The minotaur didn't say anything else, so Bucky started swimming, following the waves, holding tight, hoping his blood wouldn't attract anything. It shouldn't, even bleeding he wouldn't smell like prey, but he didn't want to fight something off and try and keep his...passenger?...above water.
His passenger was silent for the long but uneventful swim. The sun was rising and Bucky was exhausted by the time a rocky shore came into view. He made for the flattest spot and when they reached the shallows, he let go. The minotaur stood, water streaming off his pale brown fur and sodden canvas pants, which were lumpy with bulging pockets.
Bucky lay in the shallows, leaning on a rock. If the minotaur wanted to step on him with one of his massive hooves, he decided he didn't care. He just wanted to lay here and rest. With his torso out of the water, he'd stop bleeding eventually.
A hand on his shoulder made him surge up, tail coiled under him, fingers curling into glittering black claws, sharp teeth bared.
"You're bleeding."
Bucky eyed him warily.
"I can help with that." He fumbled with one of his pockets and pulled out a package wrapped in smooth, shiny material. He sat on a rock and unwrapped it on his lap. The contents looked dry. And worrying. Curved needles, shiny and sharp, and thread. "Some of those should be stitched."
"I'll be fine."
"Maybe. Maybe not." He rested his big hands on his knees. "You helped me. Let me help you."

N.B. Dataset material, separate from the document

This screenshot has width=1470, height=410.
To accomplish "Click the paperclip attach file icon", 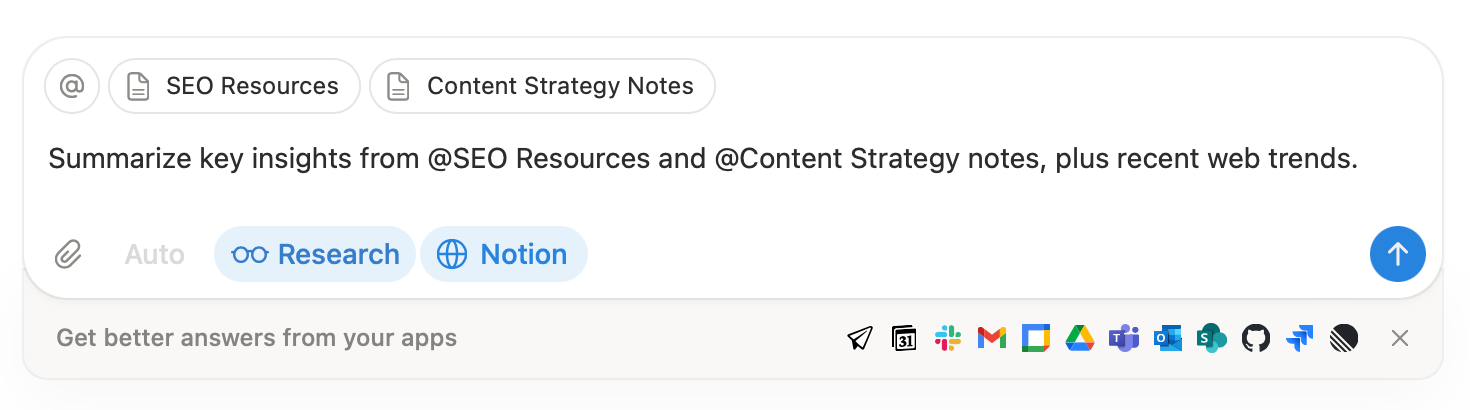I will (x=68, y=254).
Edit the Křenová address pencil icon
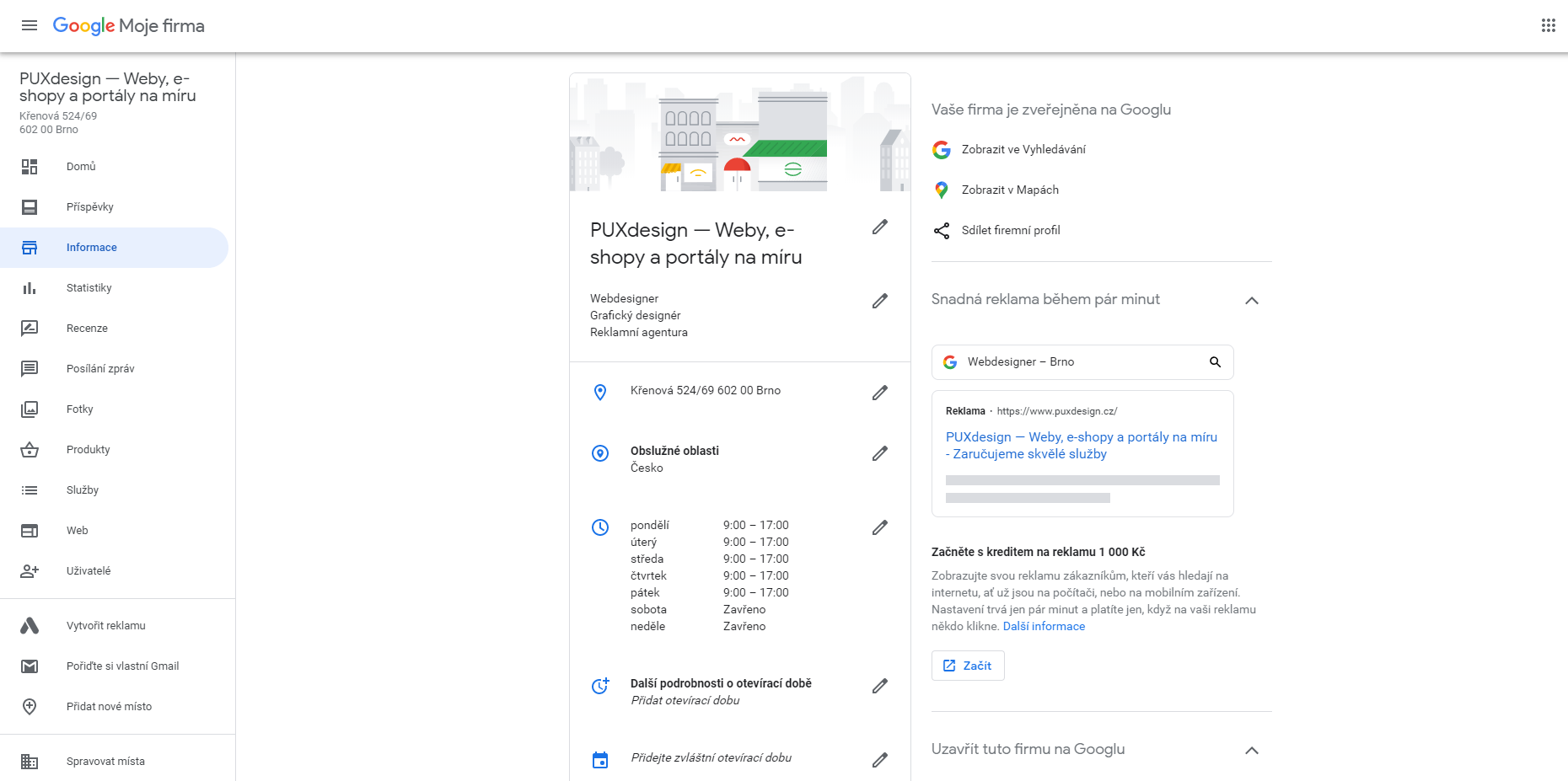The width and height of the screenshot is (1568, 781). [x=879, y=393]
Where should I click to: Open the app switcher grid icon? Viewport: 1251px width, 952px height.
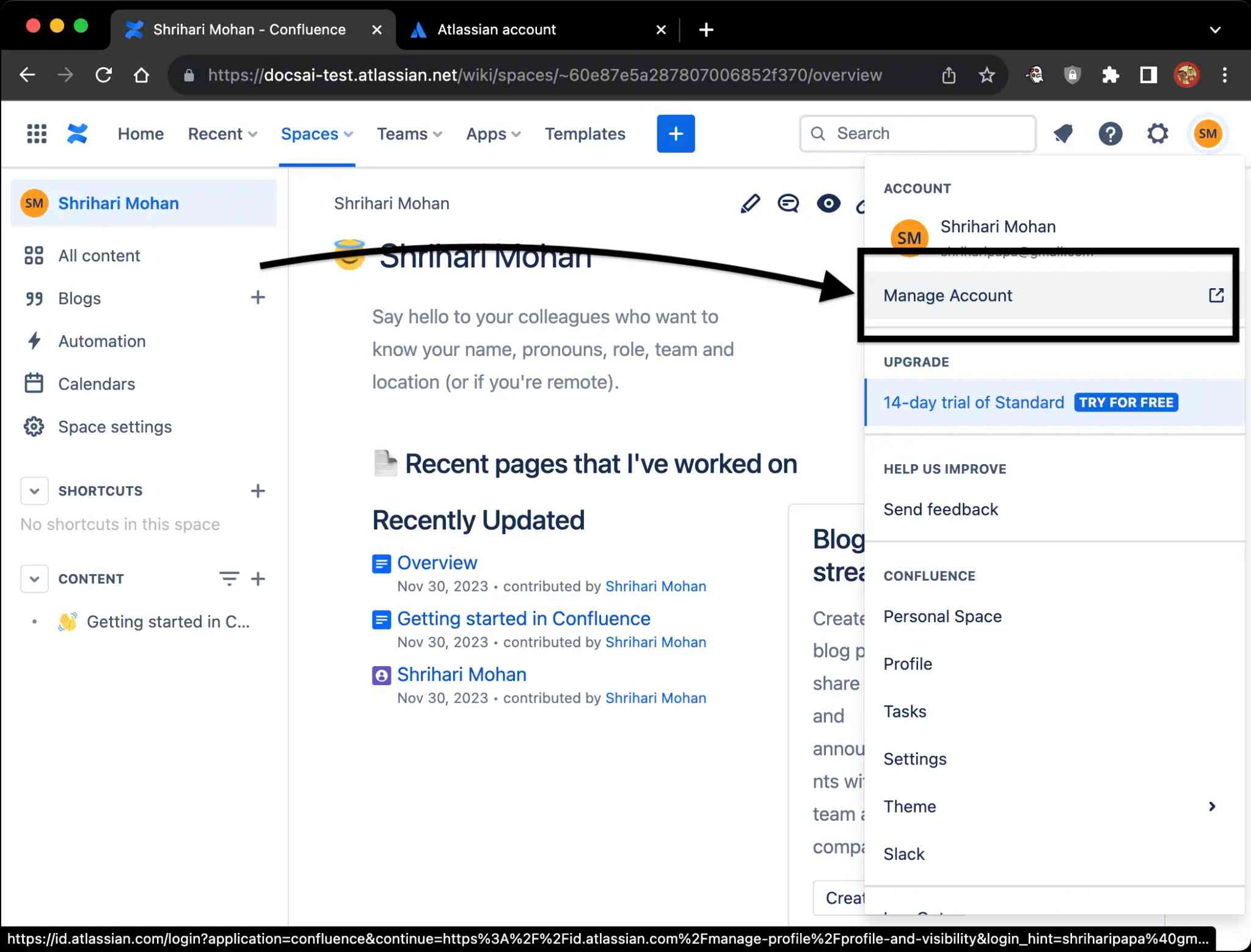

He thought about it. He thought about letting a stranger touch him. Letting a stranger push needles through his skin. He almost wanted to laugh, because a stranger would be a lot less likely to hurt him than his own kind. These weren't the first wounds he'd gotten from other tritons.
But he'd left. He was never going back, could never go back, even if he wanted to. And he didn't, he didn't. Word would be passed that he'd abandoned a fight. If they saw him, they'd kill him.
"Yes," he said against every instinct. "What do I have to do?"
"Can you come up here? Out of the water?"
He hand-walked up over the rocks and arranged himself at the minotaur's hooves. He didn't flinch when he felt hands on him. He didn't flinch at the pinch of the needle or the pull of the thread.
"Bruce," the minotaur said.
"What?"
"My name."
"Oh." Bucky let his mind settle on the rhythm of the stitching, because it was the first time a non-triton had told him their name. Told him, personally. People that hired the band of triton mercenaries he'd belonged to would sometimes give their names, more usually their rank or title, but no one had ever given theirs to Bucky. "Bucky. I'm Bucky."
* * *
The rocky shore wasn't suitable for either of them. When they left it made an unspoken and wary kind of sense to leave together.
Eventually they found a cove near the great forest and Bruce disappeared into it, to make a home among the trees—or so Bucky assumed. He could hand-walk up the beach; the deeps of the forest were beyond him. Bucky lived under the waves, but he returned regularly to the cove, never swimming too far away. Like two cats, they shared territory that butted up against each other, even if they could go weeks without speaking.
It took some doing, but Bucky managed to convince a ship that regularly passed nearby that he wasn't trying to lure them into becoming a meal, and traded ancient relics pulled from the bottom of the sea for things Bruce needed.
In the end, it turned around and bit him. The ship-folk became too interested in a triton who sought trade and not slaughter, too interested in what he might be able to bring them, and tried to catch him for themselves.
It was kill them or leave, and he wasn't willing to kill. He left. Bruce came with him.
They found another cove, concealed by rocky hills on both sides and home to a circle of stone Bruce said had once been an ancient lighthouse. It provided shelter and a place Bucky could store things safe from the weather and the world.
It was maybe closer to The City than either of them would have liked, but not so close they were concerned about coming to its attention. Once more, Bruce made his home in the forest, Bucky made his home in the cove, and any ancient relics he found, he left right where they were.